I admitted that I did, and she asked if she could come over for some help. The sweater she had knit for her grandson wouldn’t fit over his head. I expected that it would be any easy fix: I would just show her how to do a more flexible bind-off for the neckband, and she’d be all set.
She arrived with a beautifully knit pullover. Unfortunately, the solution to her problem was not so simple. The cast-on edge at the bottom of the sweater was too tight to stretch over the child’s shoulders as it was being put on.
Me: What cast-on did you use, Helen?
Helen: The cast-on, like I’ve done for over 60 years.
Me: Which one is that?
Helen (spoken slowly and with a look of incredulity that a “professional knitter” would ask such a thing): You know, The Cast-On. The one where you don’t have any stitches on the needle and you put stitches on the needle so you can knit them.
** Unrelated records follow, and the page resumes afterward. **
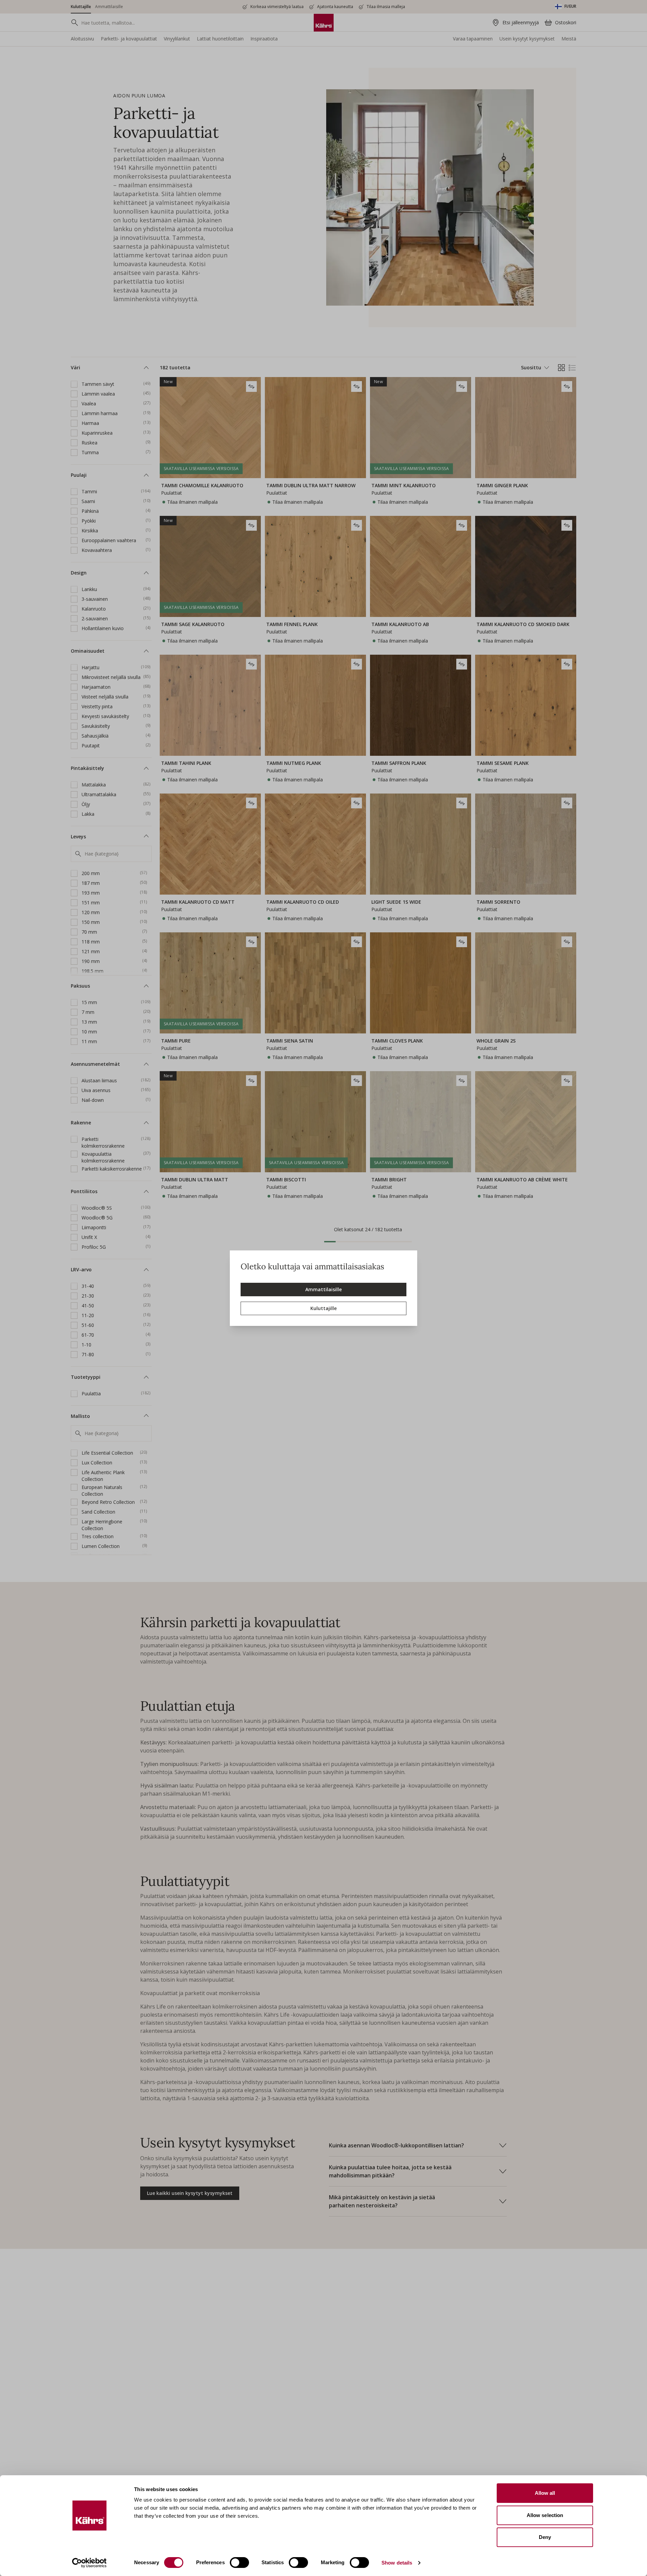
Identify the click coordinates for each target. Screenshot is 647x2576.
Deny (545, 2537)
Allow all (545, 2493)
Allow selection (545, 2515)
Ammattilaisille (323, 1289)
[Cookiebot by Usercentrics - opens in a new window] (89, 2563)
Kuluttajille (323, 1308)
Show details (396, 2563)
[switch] (239, 2562)
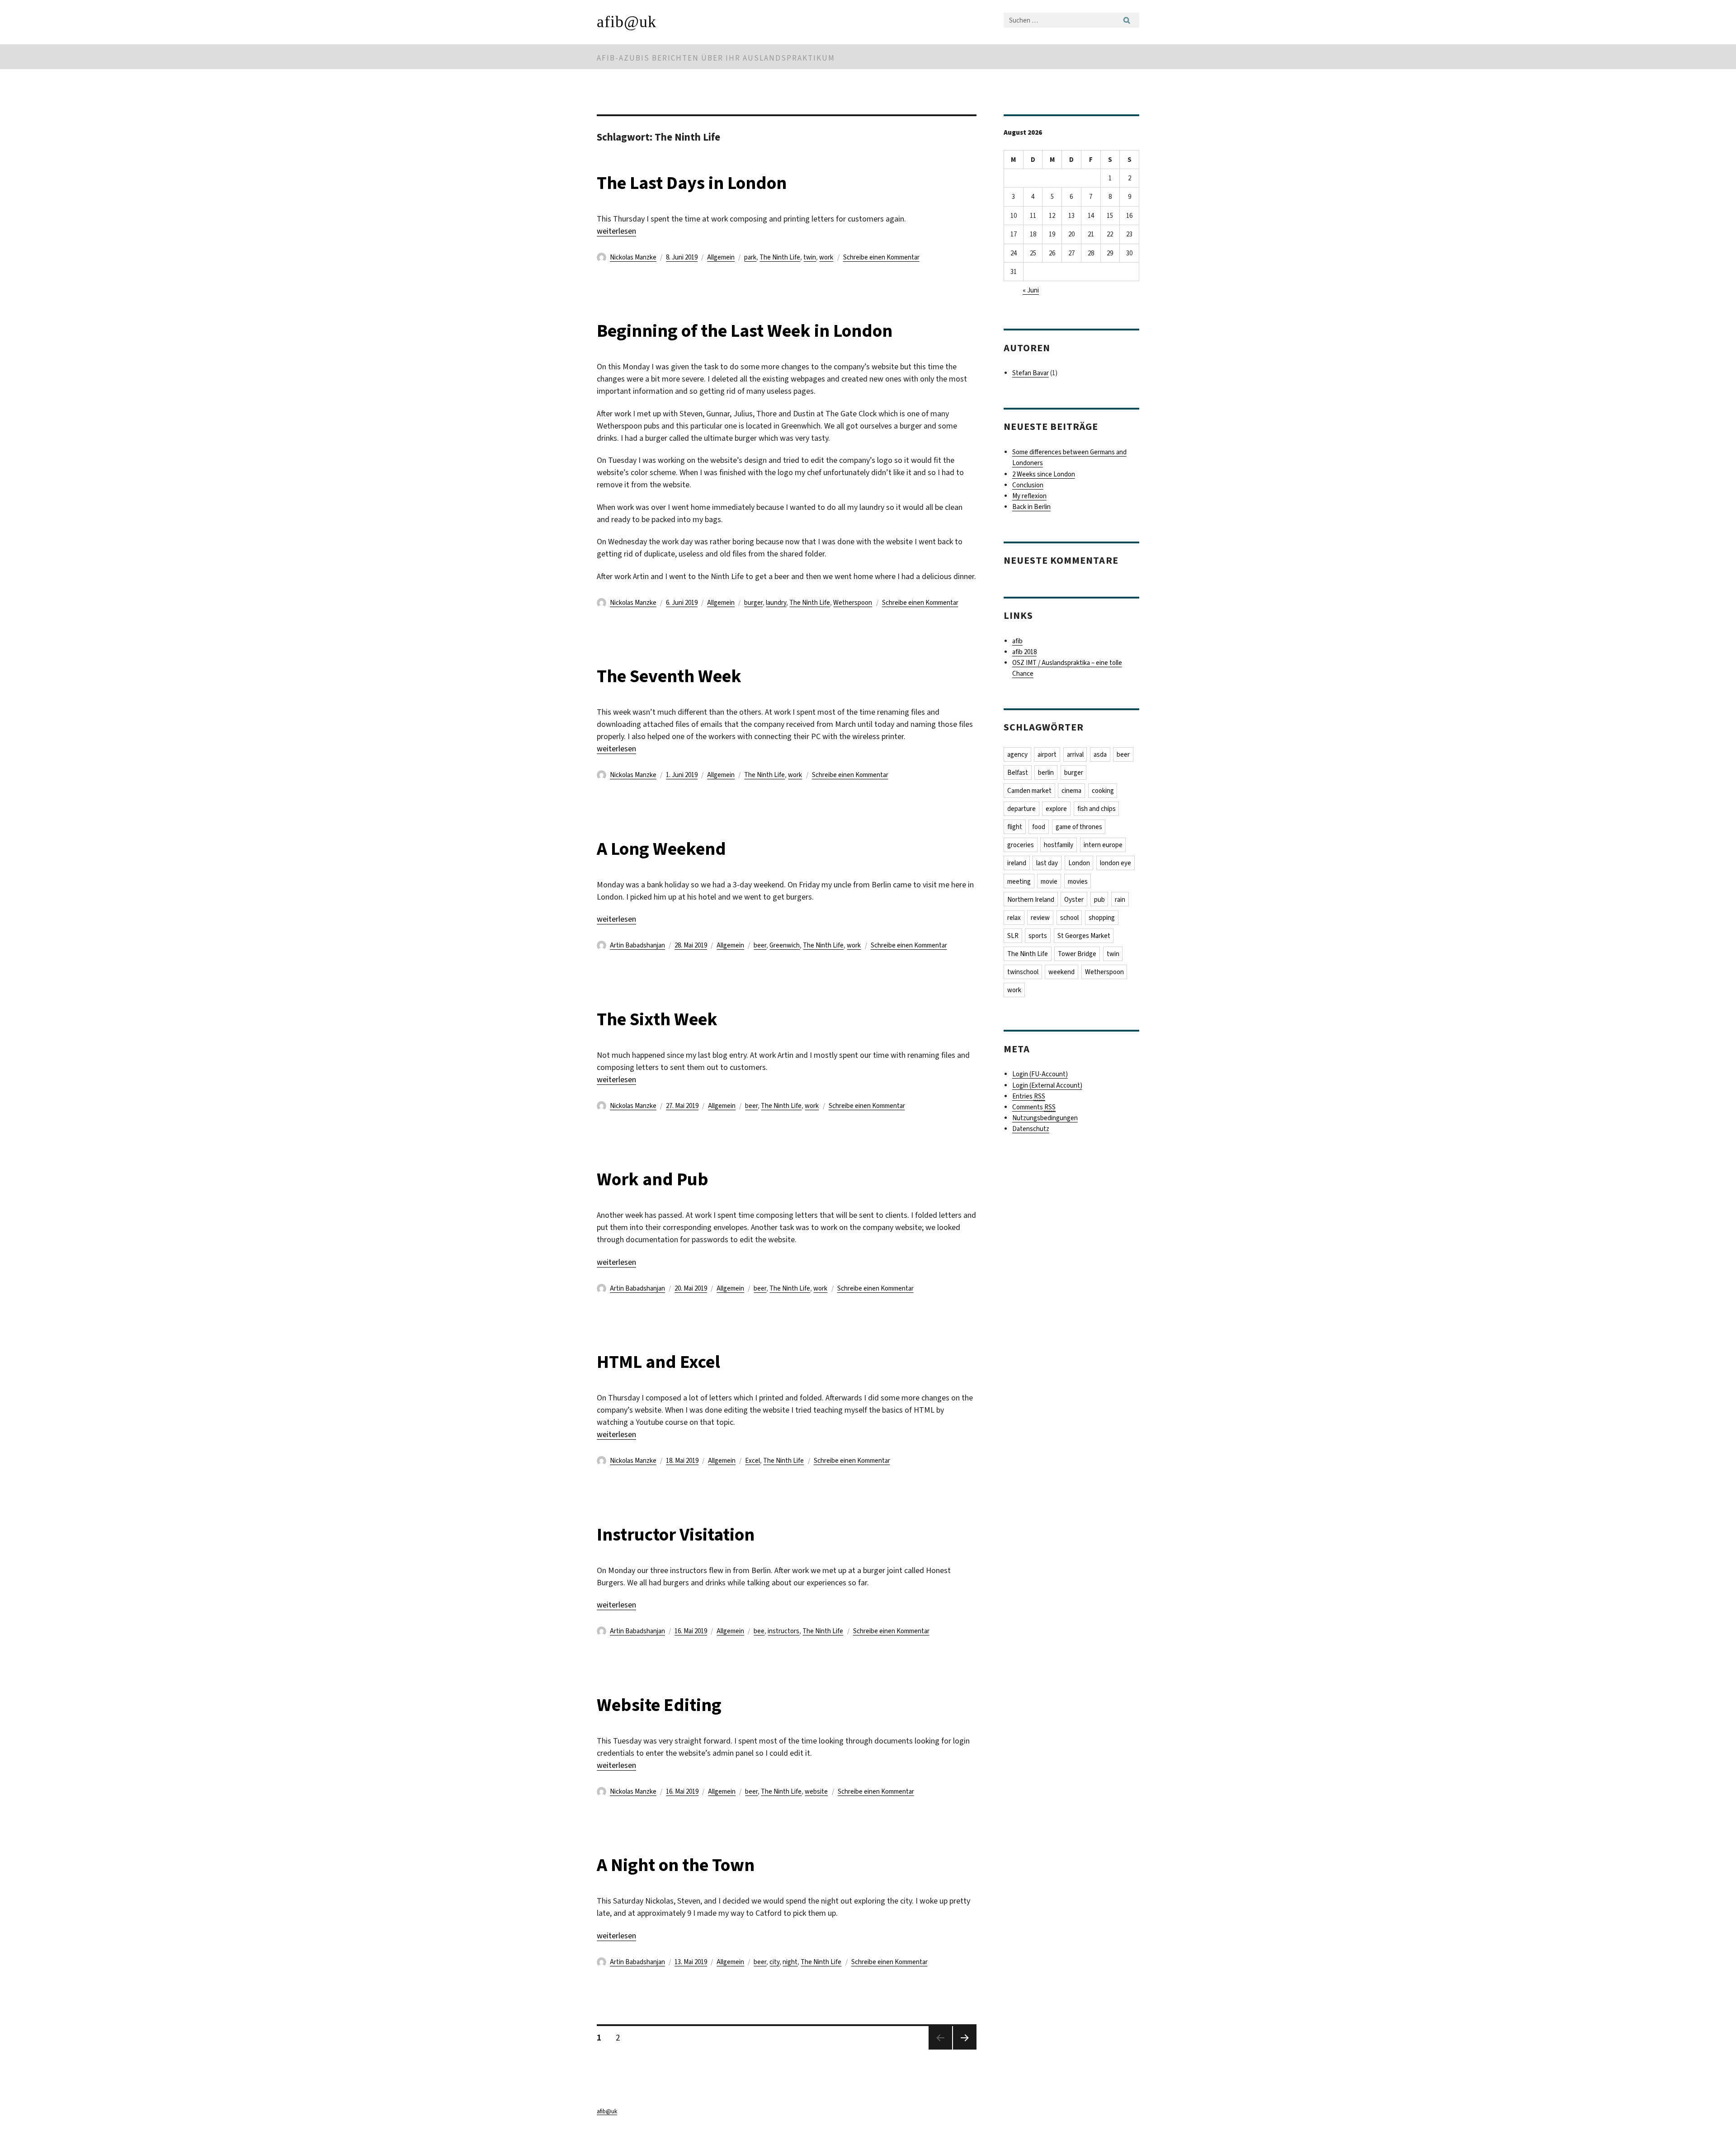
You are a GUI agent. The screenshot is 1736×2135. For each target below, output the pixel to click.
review (1040, 917)
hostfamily (1058, 844)
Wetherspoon (852, 602)
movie (1049, 881)
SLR (1013, 935)
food (1038, 826)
It was at that moment I realized that not only did Helen know only one way to cast on, she didn’t realize that there were other ways of putting stitches on the needle. I explained to her that there are many different cast-ons, one of which might have resulted in a stretchier lower edge. She was both amazed and chagrined to find out that there were alternatives to a technique that she had been doing her entire knitting career.
Learning What to Learn
We’re all a bit like Helen, I think. Whether it’s knitting or crochet, there’s always something new to learn, but sometimes we don’t know what that something is.
Just last week, I watched an online class** taught by Sally Melville and learned a tweak that will help me remember, without experimentation (my previous method), which increase is M1-R and which is M1-L. I’m always trying to continue my education and figure out what I don’t know. To that end, I’m compiling a list of knit and crochet techniques that I want to be sure I’ve mastered. I’ll be sharing those lists with you in the coming weeks.